- Ridgewood Location within Illinois Ridgewood Location within the United States
- Coordinates: 41°32′5″N 88°2′23″W﻿ / ﻿41.53472°N 88.03972°W
- Country: United States
- State: Illinois
- County: Will
- Township: Joliet

Area
- • Total: 0.45 sq mi (1.16 km^{2})
- • Land: 0.45 sq mi (1.16 km^{2})
- • Water: 0 sq mi (0.00 km^{2})
- Elevation: 665 ft (203 m)

Population (2020)
- • Total: 2,956
- • Density: 6,591.2/sq mi (2,544.89/km^{2})
- Time zone: UTC-6 (Central (CST))
- • Summer (DST): UTC-5 (CDT)
- ZIP Code: 60432 (Joliet)
- Area codes: 815, 779
- FIPS code: 17-64005
- GNIS feature ID: 2806552

= Ridgewood, Illinois =

Ridgewood is an unincorporated community and census-designated place (CDP) in Will County, Illinois, United States. It is northwest of the center of the county, bordered to the east and west by the city of Joliet. U.S. Route 30 runs along the southern edge of the CDP, leading west 2 mi to the center of Joliet and east 3 mi to Interstate 80.

As of the 2020 census, Ridgewood had a population of 2,956.

Ridgewood was first listed as a CDP prior to the 2020 census.

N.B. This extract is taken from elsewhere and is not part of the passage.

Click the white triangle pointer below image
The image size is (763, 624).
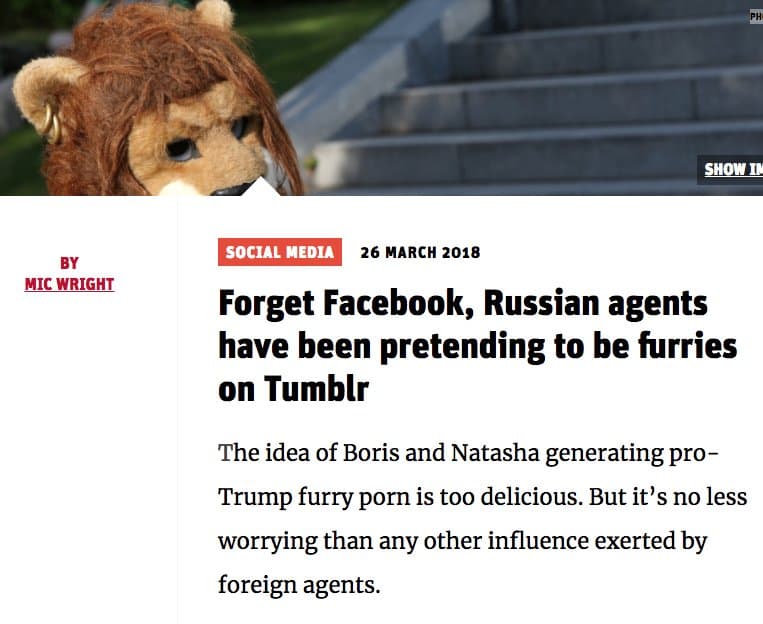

Pace provides bus service on Route 508 connecting Ridgewood to downtown Joliet and other destinations.

==Demographics==

Ridgewood first appeared as a census designated place in the 2020 U.S. Census.

Historical population
| Census | Pop. | Note | %± |
| 2020 | 2,956 |  | — |
U.S. Decennial Census

===2020 census===

As of the 2020 census, Ridgewood had a population of 2,956. The median age was 32.3 years. 30.2% of residents were under the age of 18 and 9.7% of residents were 65 years of age or older. For every 100 females there were 106.4 males, and for every 100 females age 18 and over there were 107.6 males age 18 and over.

100.0% of residents lived in urban areas, while 0.0% lived in rural areas.

There were 884 households in Ridgewood, of which 42.6% had children under the age of 18 living in them. Of all households, 49.2% were married-couple households, 19.3% were households with a male householder and no spouse or partner present, and 24.5% were households with a female householder and no spouse or partner present. About 18.5% of all households were made up of individuals and 5.7% had someone living alone who was 65 years of age or older.

There were 962 housing units, of which 8.1% were vacant. The homeowner vacancy rate was 2.3% and the rental vacancy rate was 3.7%.

Ridgewood CDP, Illinois – Racial and ethnic composition Note: the US Census treats Hispanic/Latino as an ethnic category. This table excludes Latinos from the racial categories and assigns them to a separate category. Hispanics/Latinos may be of any race.
| Race / Ethnicity (NH = Non-Hispanic) | Pop 2020 | % 2020 |
|---|---|---|
| White alone (NH) | 591 | 19.99% |
| Black or African American alone (NH) | 225 | 7.61% |
| Native American or Alaska Native alone (NH) | 6 | 0.20% |
| Asian alone (NH) | 10 | 0.34% |
| Pacific Islander alone (NH) | 0 | 0.00% |
| Some Other Race alone (NH) | 6 | 0.20% |
| Mixed Race or Multi-Racial (NH) | 40 | 1.35% |
| Hispanic or Latino (any race) | 2,078 | 70.30% |
| Total | 2,956 | 100.00% |

==Education==
It is in the Joliet Public School District 86 and the Joliet Township High School District 204.

The majority of areas are zoned to Joliet Central High School. A few areas (north of Cleveland Avenue) are zoned to Joliet West High School.